■ **Task statement**
Below are the records; count the lines that include the string "computer" and give only that number.

■ **Supplied data**
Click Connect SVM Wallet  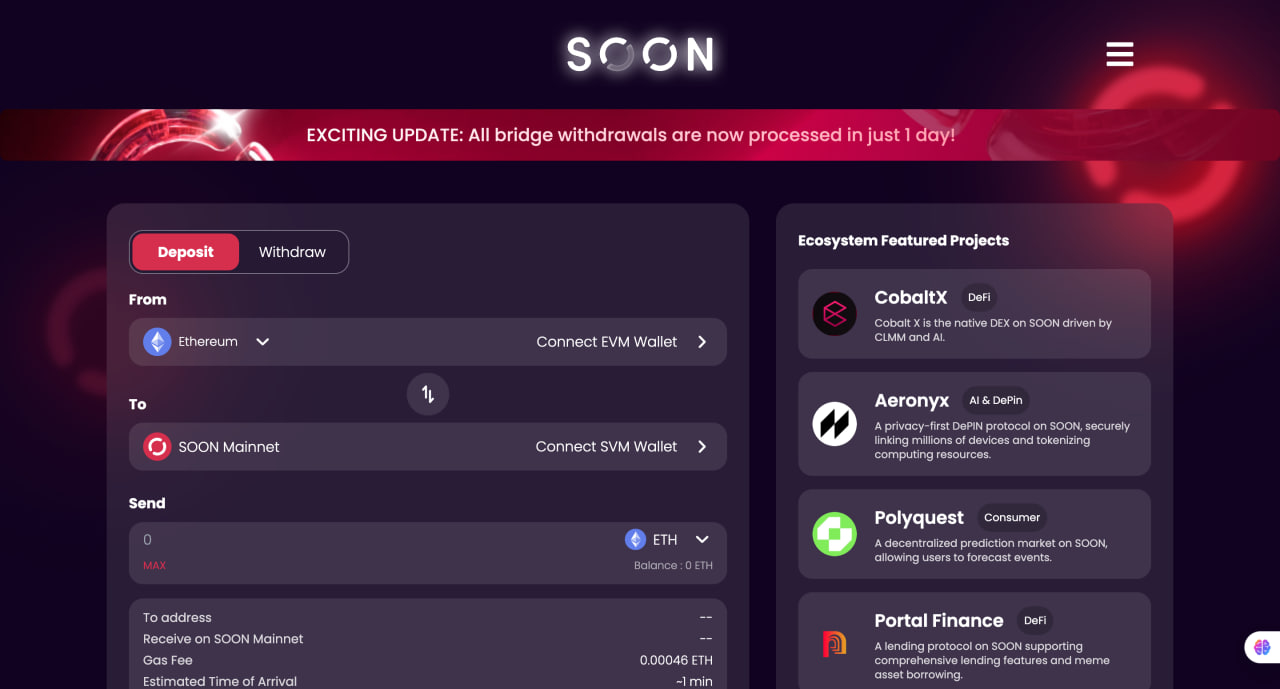pyautogui.click(x=606, y=447)
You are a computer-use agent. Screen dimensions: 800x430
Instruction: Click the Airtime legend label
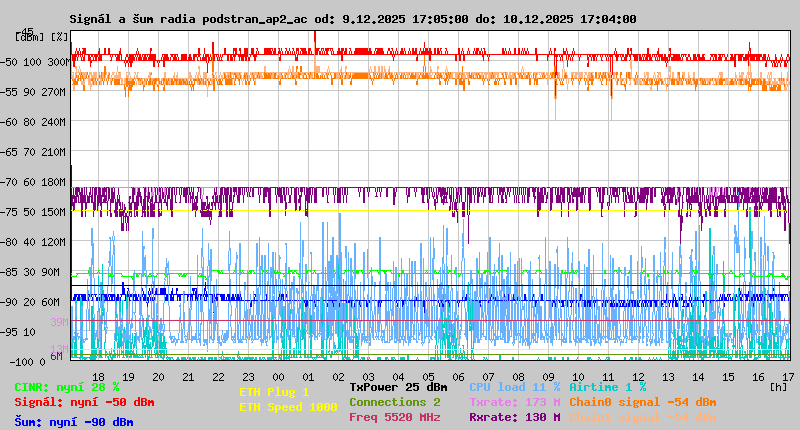[x=607, y=387]
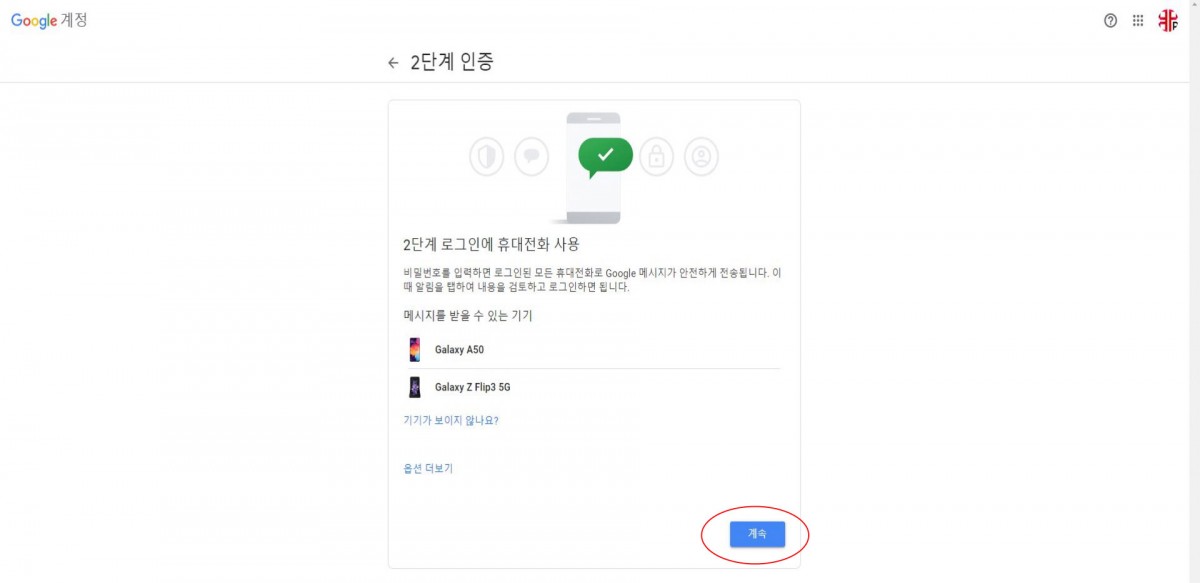The height and width of the screenshot is (583, 1200).
Task: Click the 2단계 로그인에 휴대전화 사용 heading
Action: click(491, 244)
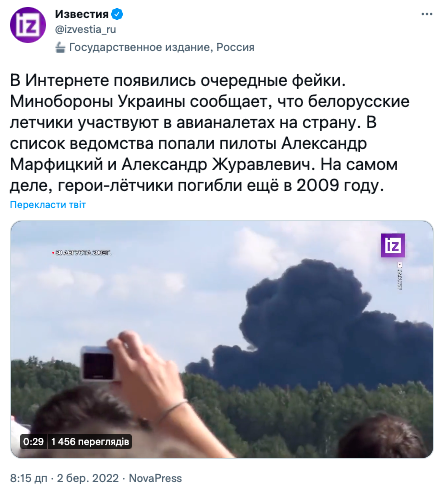Open the 8:15 дп · 2 бер. 2022 timestamp
Screen dimensions: 446x493
pos(64,478)
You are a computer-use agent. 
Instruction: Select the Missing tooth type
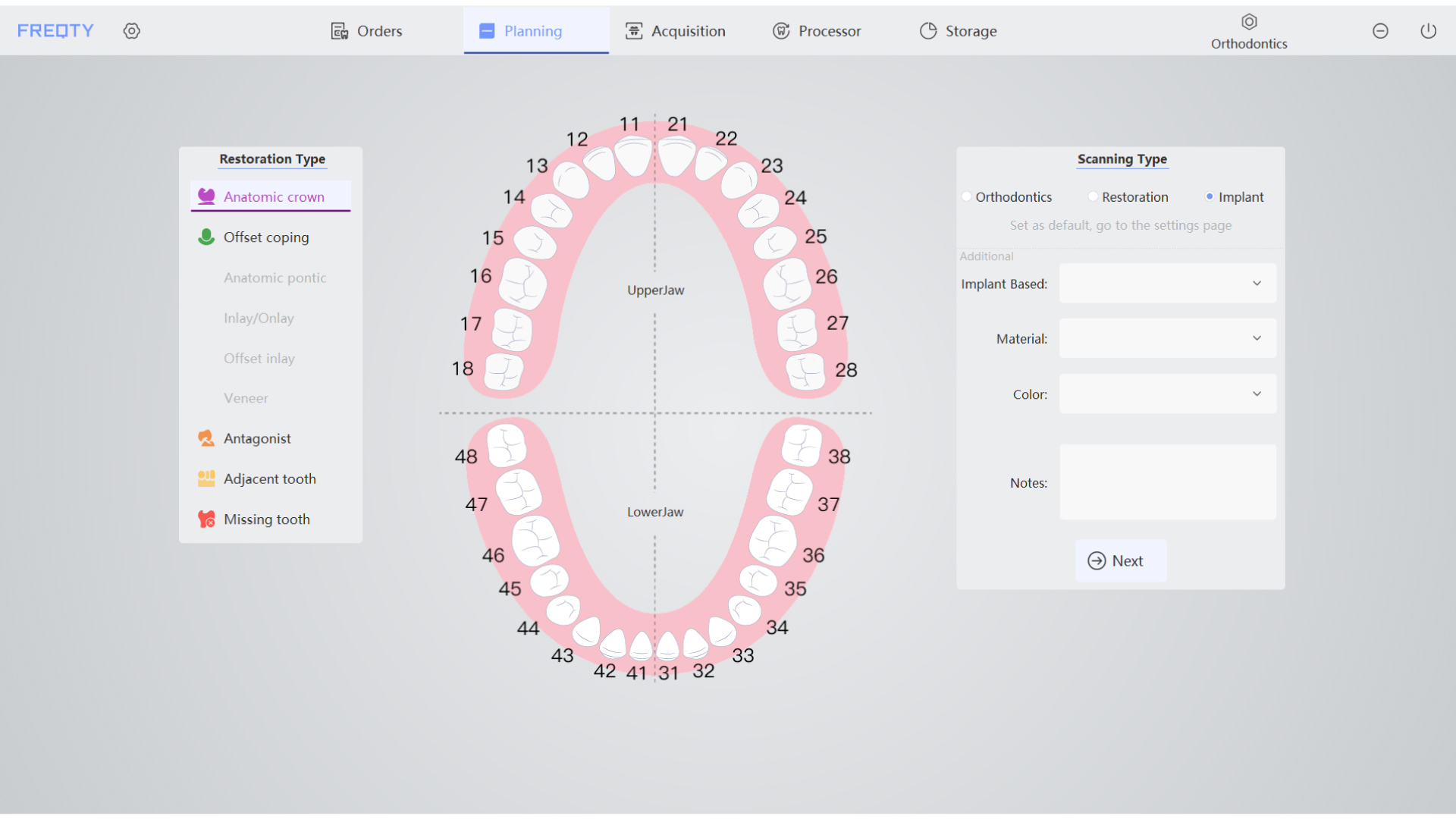pos(266,518)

■ **Answer space**
2